Prior to Calligraphies Gómez-Egaña carried out a 3 year research project on the relationship between musicality and physicality sponsored by the British Council of England that rendered a variety of collaborative and solo exhibitions, performances and papers. He has been involved with art, music, and dance venues, exhibitions and festivals such as the South Bank Centre’s Purcell Room in London, Brussels Biennial 2008, Kunstraum Kreuzberg-Bethanien-Berlin, FACT Liverpool, Rencontre International d’Art Performance de Quebec, Multipistes-Amsterdam, 66East Amsterdam, Institute of Contemporary Art London, DareDare Montreal, Tanz Quartier Wien, BMIC London cutting edge series, La Source de Lion-Casablanca, and L’appartement 22 Morocco amongst others. This autumn Pedro will show at the Marrakech biennal, Bogotá’s art fair and the Museum of Contemporary Art of Buenos Aires.

Gómez-Egaña has been guest and resident lecturer at the MA programme in visual arts at Universidad Nacional de Colombia, Goldsmiths College London, and the Laban Centre London.

http://www.pedrogomezegana.com

Karen Skog Orkester

One text about an Orchestra by Karen Skog:

“One cello, one organ, one violin and one theremin standing in a room. Three people playing improvised concerts. This project started about one year ago, with me attempting to make my own cello. There are possibly many things in thisworld, and even the big ships are made by slowly forward working hands.

Many years ago, when people built what they needed, no standard existed. And in some old books you can find all kinds of different instruments. When doing something you have never done before, new observations may appear. And this late evening, about one year ago, I tuned the four strings before slowly sending out the sound. There are these moments when your mind moves backwards and without knowing you can travel hundreds of miles away. I saw my orchestra sitting in a big hall tuning their instruments.

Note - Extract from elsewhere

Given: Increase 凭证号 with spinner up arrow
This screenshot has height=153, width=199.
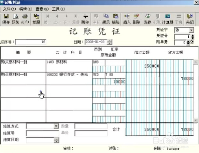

From my mind to the sound of this four instruments, which I called «She was talking about this Orchestra». An orchestra with three musicians Sivert Nikolai Nesbø the cellist and organist, Erik Andreas Røkland the organist and cellist and me Karen Skog the violinist and thereminist. One person starts playing and the others appear slowly. We are standing listening to each others´ instrument, carefully tuning in to one universe of sounds.“

Karen Skog
has a MA in art from Bergen National Academy of the Arts (2007-2009). She is part of the new atelier group Bergen Ateliergruppe and was last participation in the art project C/O Visningsrommet at Visningsrommet USF the summer of 2009. She works with installations and the inbetween spheres of space, scenography and sound art. In november she will participate in a new festival NEU/NOW Festival in Vilnius the cultural capital of 2009.

The evening is a collaboration between Pedro Gómez-Egaña, KHiB and Volt. The program is funded by Bergen kommune Byrådsavd. for kultur, næring og idrett, Seksjon for kunst og kultur and KHIB fellesfagligmidler.